BEGIN

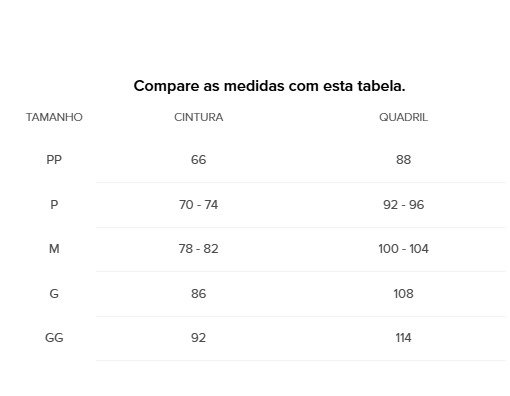Click the M size label
This screenshot has width=510, height=396.
click(54, 249)
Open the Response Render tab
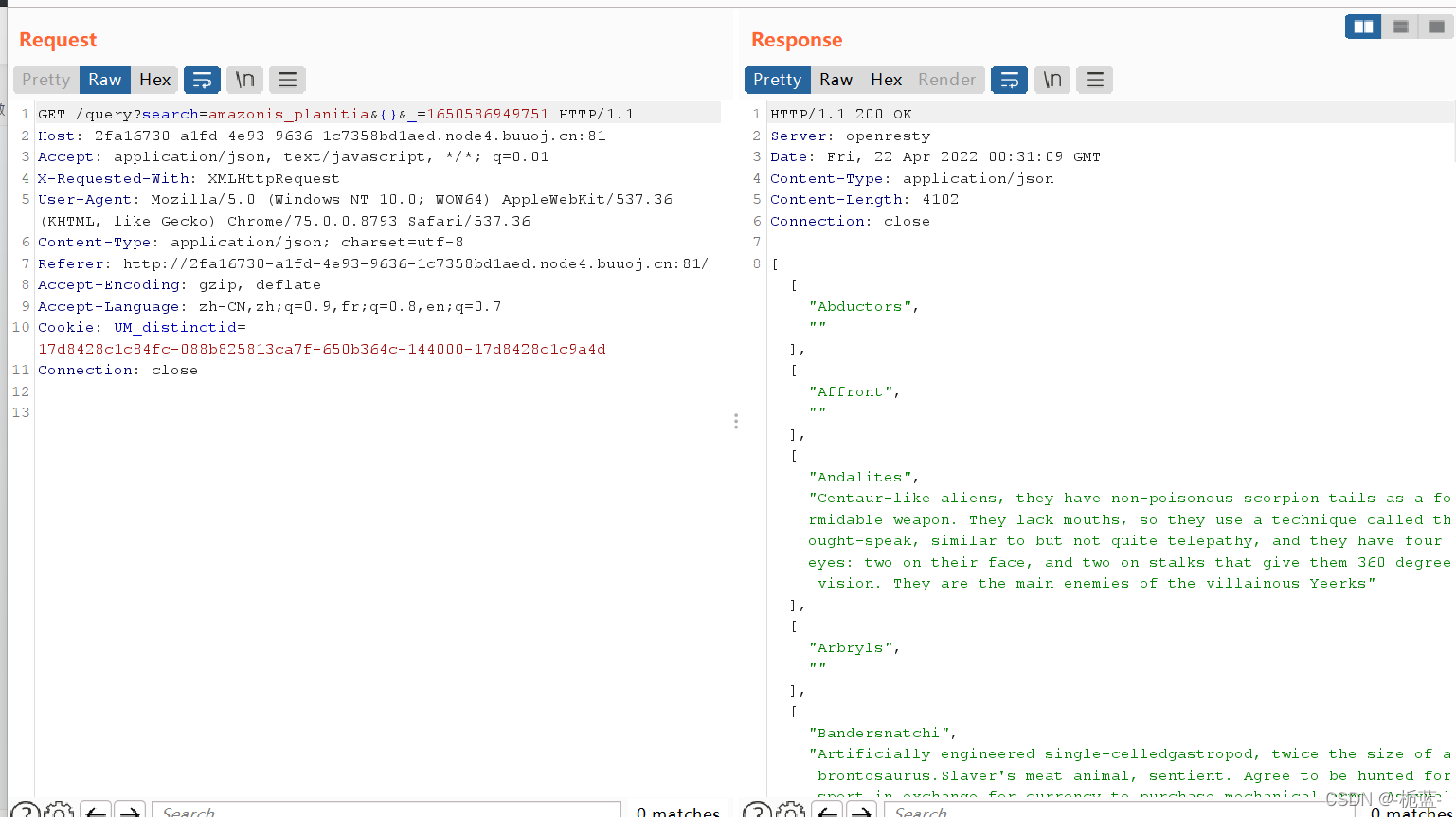Screen dimensions: 1456x817 946,80
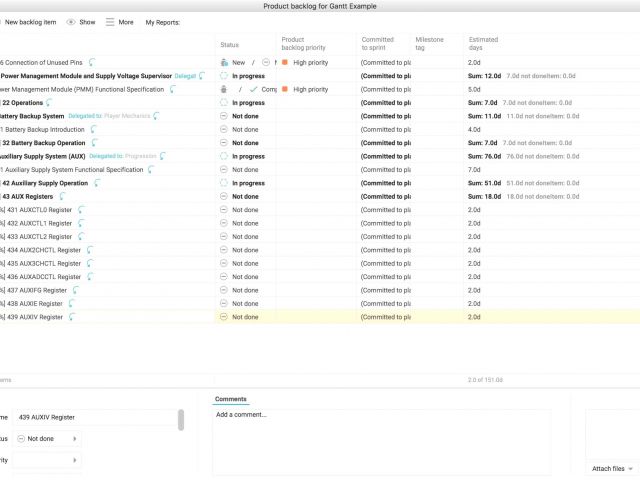Click link icon beside 43 AUX Registers
The height and width of the screenshot is (480, 640).
62,197
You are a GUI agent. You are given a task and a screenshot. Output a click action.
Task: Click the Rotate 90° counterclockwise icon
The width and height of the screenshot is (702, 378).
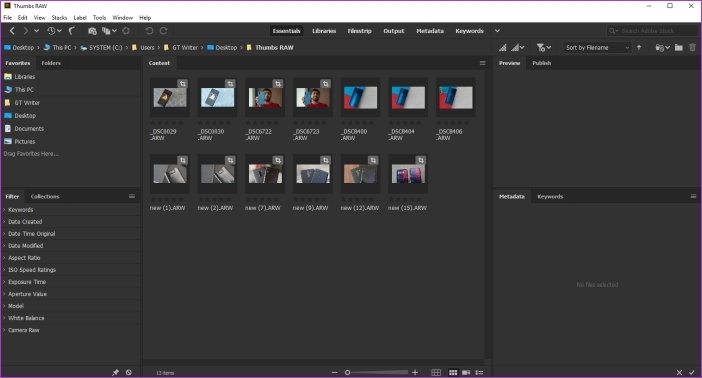click(x=149, y=31)
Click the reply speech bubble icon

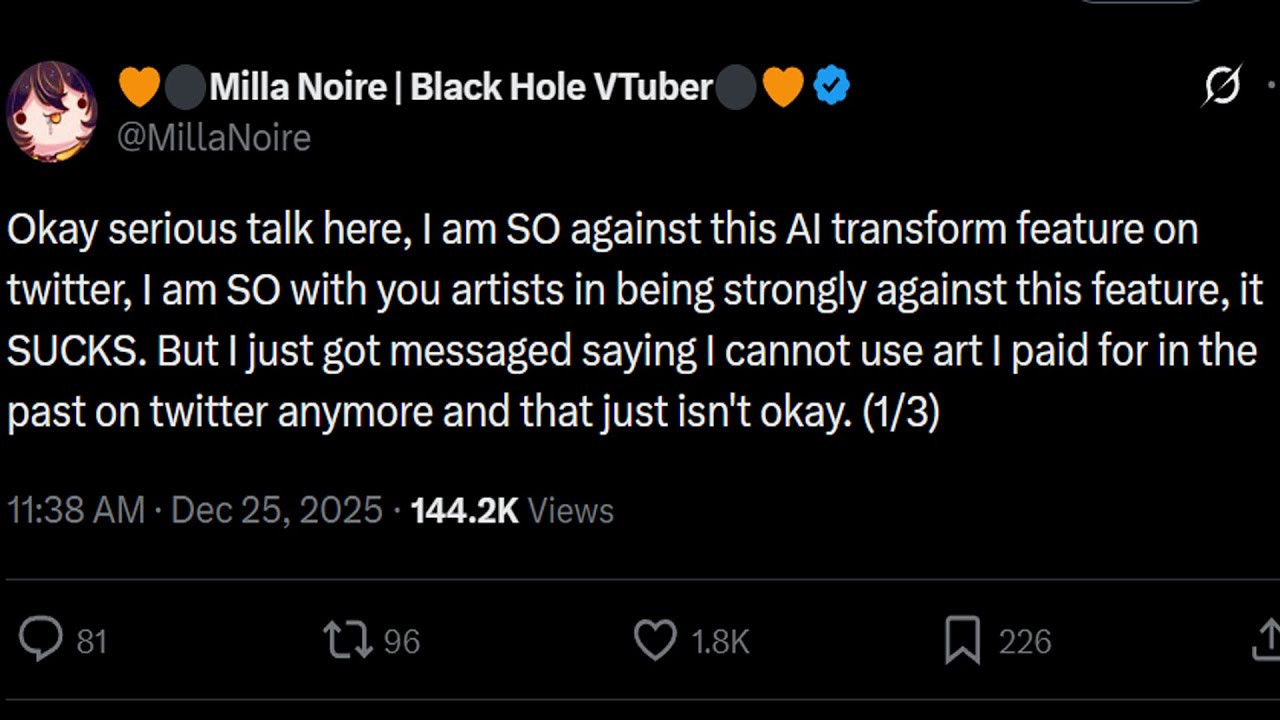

END

### Task prompt
Beginning with the line containing "The width and" and ending with the last line of the data above, repeat each line exactly. Include no pictures and no other lines.

### Response
The width and height of the screenshot is (702, 378).
click(x=149, y=31)
Click the reply speech bubble icon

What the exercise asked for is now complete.